Suaranusantara.com- Untuk memperingati peristiwa bersejarah Kudatuli (Kerusuhan Dua Puluh Tujuh Juli) yang terjadi pada tahun 1996, PDI Perjuangan kembali menggelar rangkaian kegiatan reflektif dan edukatif bertema #KamiTidakLupa sebagai bentuk penghormatan terhadap para korban dan pejuang demokrasi. Pada Minggu (27/07/2025) di Kantor DPP PDIP, Menteng, Jakarta Pusat
Kegiatan dimulai di halaman basement kantor DPP PDI Perjuangan, yang menjadi saksi bisu tragedi penyerbuan 27 Juli 1996. Acara dibuka dengan doa bersama dan tabur bunga oleh FKK 124, para fungsionaris partai, serta perwakilan badan dan sayap partai.
Setelah prosesi doa dan tabur bunga yang khidmat, acara dilanjutkan dengan sesi sambutan dari dua tokoh kunci dalam struktur partai. Sambutan pertama disampaikan oleh Kepala Badan Sejarah PDI Perjuangan, yang melaporkan secara singkat perjalanan dokumentasi sejarah partai, khususnya yang berkaitan dengan peristiwa Kudatuli.
Ia menekankan bahwa tragedi 27 Juli 1996 bukan hanya bagian dari masa lalu, tetapi merupakan titik penting dalam sejarah perjuangan demokrasi Indonesia yang harus terus diabadikan secara kolektif oleh kader dan generasi muda partai.
Selanjutnya, Djarot Saiful Hidayat, selaku Ketua DPP PDI Perjuangan, memberikan sambutan resmi sekaligus membuka rangkaian diskusi. Dalam pidatonya, Djarot menyampaikan bahwa peristiwa Kudatuli adalah luka sejarah yang tak boleh dibiarkan sembuh begitu saja tanpa keadilan.

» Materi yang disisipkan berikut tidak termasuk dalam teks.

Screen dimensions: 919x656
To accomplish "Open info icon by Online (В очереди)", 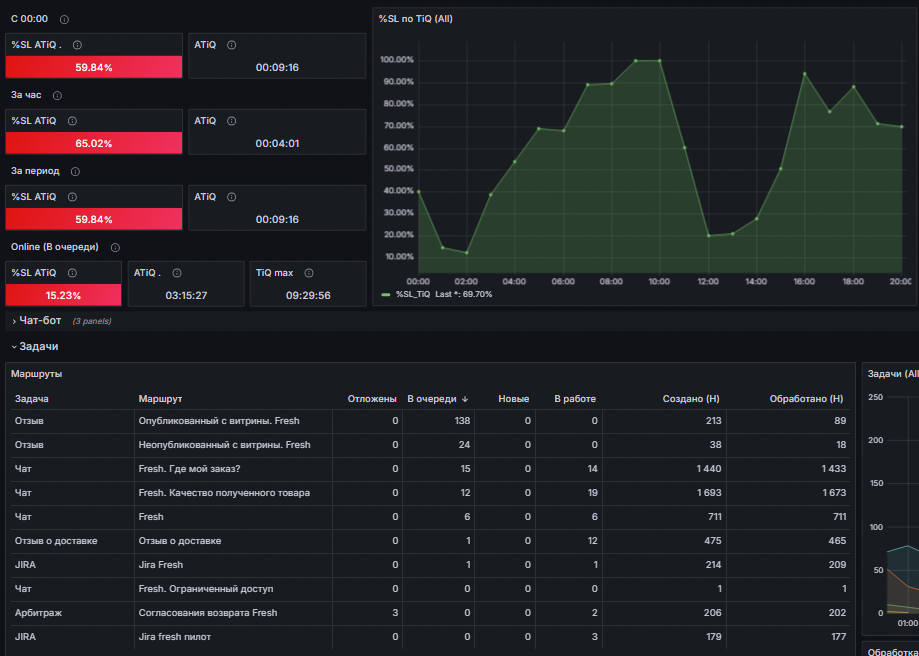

Ia mengajak seluruh peserta untuk terus menjaga semangat reformasi dan menjadikan peringatan ini sebagai ruang refleksi sekaligus konsolidasi ideologis bagi seluruh kader. Djarot menegaskan, “Kita tidak boleh hanya memperingati, tetapi harus memaknai. Kudatuli adalah panggilan untuk tetap berpihak kepada rakyat dan menjaga marwah perjuangan partai ini.”
Setelah sesi sambutan, hadirin diajak menyaksikan film dokumenter “Kudatuli: #KamiTidakLupa” yang merekonstruksi kronologi peristiwa serta dampaknya terhadap pejuang demokrasi, partai, dan masyarakat sipil secara luas. Film ini juga memuat kesaksian para penyintas dan keluarga korban, yang mengingatkan bahwa harga sebuah demokrasi tidak pernah murah.
Memasuki sesi utama, diskusi panel dimoderatori oleh Denny Cagur, yang menghidupkan suasana dengan tetap menjaga kedalaman bahasan. Panel menghadirkan tiga narasumber penting: Dr. Ribka Tjiptaning, Andi Achdian, dan Jacobus Mayopadang.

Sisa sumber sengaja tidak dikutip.